Bu pazartesi, Ankara’da, OSTİM Teknoloji Üni. de, Uluslararası Çevre ve Kenevir kongresi var. 3 gün sürecek. Katılmak isteyenleri bekleriz. İnşallah ben de orada olacağım. Kimin ne sorusu varsa katılımcılar olarak bizler cevaplamaya çalışacağız. Derdiğimiz bağcıyı dövmek değil, üzüm yemek. Derdimiz ülkemiz ve insanımız. Derdiğimiz sağlık, barış ve ele güne muhtaç olmadan mesud bir hayat yaşamak. Yeter ki İlahi bir nimete, ikrama küfranla karşı çıkmayalım. Bu hedefe ulaşmak için muhtaç olduğunuz kaynak, dağlardaki bitkilerde mevcuttur. İnşallah bu sorunu, hukuk içinde kalarak, barışçı bir şekilde Yasama, yürütme ve yargının anlayışı ile çözeceğiz. Dilerim 20 Mayıs, bu anlamda bir milad olsun. Selam ve dua ile.

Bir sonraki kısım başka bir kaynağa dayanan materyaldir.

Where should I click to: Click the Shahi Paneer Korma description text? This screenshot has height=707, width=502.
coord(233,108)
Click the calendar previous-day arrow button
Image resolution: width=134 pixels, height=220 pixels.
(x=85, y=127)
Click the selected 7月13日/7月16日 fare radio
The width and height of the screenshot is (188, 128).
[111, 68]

Not: Keşke, Cumhurbaşkanı yardımcısı ve Maliye bakanlığı tasarruf tedbirlerine Keneviri de ekleselerdi. Daha hızlı, daha ekili, daha maliyeti düşük ve katma değeri yüksek başka bir alternatif bulamazsınız. Ah! Daha anlatacak o kadar çok şey var ki, yaktığınız Kenevirin yaprağında balıktaki Omega miktar ve çeşidinden daha fazla Omega var. Savunma sanayi açısında hayatı öneme sahip.. İsterseniz çekirdeğinin kabuğundan Karbon - Aktif Karbon da üretebilirseniz. Bio kütsesini 700 derece de alev alıyor ama alınca çok yüksek ısı üretiyor mesela. Kömür santrallerinde gaz salınımının düşürülmesinde katkı maddesi olarak da kullanılabilir.